Task to carry out
Repeat the data in full. No line may differ from the original.

Dataset
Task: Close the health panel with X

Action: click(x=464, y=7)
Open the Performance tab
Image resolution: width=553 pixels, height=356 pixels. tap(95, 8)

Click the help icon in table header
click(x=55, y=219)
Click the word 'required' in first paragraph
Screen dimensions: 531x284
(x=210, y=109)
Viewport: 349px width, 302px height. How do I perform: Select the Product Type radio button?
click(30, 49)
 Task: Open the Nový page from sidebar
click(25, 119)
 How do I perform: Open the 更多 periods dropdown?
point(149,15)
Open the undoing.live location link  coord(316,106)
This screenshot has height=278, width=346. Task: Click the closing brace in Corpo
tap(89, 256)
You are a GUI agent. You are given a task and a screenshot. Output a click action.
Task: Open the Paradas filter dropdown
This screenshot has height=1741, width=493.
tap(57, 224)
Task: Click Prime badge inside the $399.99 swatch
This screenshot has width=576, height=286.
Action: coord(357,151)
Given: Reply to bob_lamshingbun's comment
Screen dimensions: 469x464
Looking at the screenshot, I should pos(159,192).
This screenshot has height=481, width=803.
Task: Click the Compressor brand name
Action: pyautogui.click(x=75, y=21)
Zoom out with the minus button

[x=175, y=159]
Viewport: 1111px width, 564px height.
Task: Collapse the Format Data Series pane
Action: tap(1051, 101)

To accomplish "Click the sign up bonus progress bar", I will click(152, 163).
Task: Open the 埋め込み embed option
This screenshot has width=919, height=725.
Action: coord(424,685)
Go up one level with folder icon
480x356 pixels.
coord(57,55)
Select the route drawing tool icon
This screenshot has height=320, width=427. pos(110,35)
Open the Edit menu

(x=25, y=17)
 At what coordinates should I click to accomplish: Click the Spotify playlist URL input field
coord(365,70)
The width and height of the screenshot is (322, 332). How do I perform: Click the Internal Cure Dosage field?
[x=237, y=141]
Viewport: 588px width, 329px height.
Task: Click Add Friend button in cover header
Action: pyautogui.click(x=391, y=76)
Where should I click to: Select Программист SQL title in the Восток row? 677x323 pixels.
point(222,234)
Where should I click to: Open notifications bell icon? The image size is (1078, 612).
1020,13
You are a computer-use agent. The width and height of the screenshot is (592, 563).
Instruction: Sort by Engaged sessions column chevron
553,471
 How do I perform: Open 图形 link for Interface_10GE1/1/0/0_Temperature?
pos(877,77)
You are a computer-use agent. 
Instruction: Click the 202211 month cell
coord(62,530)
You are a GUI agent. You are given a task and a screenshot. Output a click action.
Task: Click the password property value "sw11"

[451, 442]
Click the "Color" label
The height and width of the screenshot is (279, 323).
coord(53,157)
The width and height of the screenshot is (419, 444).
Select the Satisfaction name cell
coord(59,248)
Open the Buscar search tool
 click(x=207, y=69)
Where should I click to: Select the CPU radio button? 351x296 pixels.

Task result
Task: Close the health panel with X

Action: click(x=464, y=7)
Open the Performance tab
Image resolution: width=553 pixels, height=356 pixels. tap(95, 8)

Click the help icon in table header
click(x=55, y=219)
Click the word 'required' in first paragraph
Screen dimensions: 531x284
(x=210, y=109)
Viewport: 349px width, 302px height. How do I perform: Select the Product Type radio button?
click(30, 49)
 Task: Open the Nový page from sidebar
click(25, 119)
 How do I perform: Open the 更多 periods dropdown?
point(149,15)
Open the undoing.live location link  coord(316,106)
This screenshot has height=278, width=346. Task: Click the closing brace in Corpo
tap(89, 256)
You are a GUI agent. You are given a task and a screenshot. Output a click action.
Task: Open the Paradas filter dropdown
This screenshot has height=1741, width=493.
tap(57, 224)
Task: Click Prime badge inside the $399.99 swatch
This screenshot has width=576, height=286.
Action: coord(357,151)
Given: Reply to bob_lamshingbun's comment
Screen dimensions: 469x464
Looking at the screenshot, I should pos(159,192).
This screenshot has height=481, width=803.
Task: Click the Compressor brand name
Action: pyautogui.click(x=75, y=21)
Zoom out with the minus button

[x=175, y=159]
Viewport: 1111px width, 564px height.
Task: Collapse the Format Data Series pane
Action: tap(1051, 101)

To accomplish "Click the sign up bonus progress bar", I will click(152, 163).
Task: Open the 埋め込み embed option
This screenshot has width=919, height=725.
Action: coord(424,685)
Go up one level with folder icon
480x356 pixels.
coord(57,55)
Select the route drawing tool icon
This screenshot has height=320, width=427. pos(110,35)
Open the Edit menu

(x=25, y=17)
 At what coordinates should I click to accomplish: Click the Spotify playlist URL input field
coord(365,70)
The width and height of the screenshot is (322, 332). How do I perform: Click the Internal Cure Dosage field?
[x=237, y=141]
Viewport: 588px width, 329px height.
Task: Click Add Friend button in cover header
Action: pyautogui.click(x=391, y=76)
Where should I click to: Select Программист SQL title in the Восток row? 677x323 pixels.
point(222,234)
Where should I click to: Open notifications bell icon? The image size is (1078, 612).
1020,13
You are a computer-use agent. The width and height of the screenshot is (592, 563).
Instruction: Sort by Engaged sessions column chevron
553,471
 How do I perform: Open 图形 link for Interface_10GE1/1/0/0_Temperature?
pos(877,77)
You are a computer-use agent. 
Instruction: Click the 202211 month cell
coord(62,530)
You are a GUI agent. You are given a task and a screenshot. Output a click action.
Task: Click the password property value "sw11"

[451, 442]
Click the "Color" label
The height and width of the screenshot is (279, 323).
coord(53,157)
The width and height of the screenshot is (419, 444).
Select the Satisfaction name cell
coord(59,248)
Open the Buscar search tool
 click(x=207, y=69)
Where should I click to: Select the CPU radio button? 351x296 pixels.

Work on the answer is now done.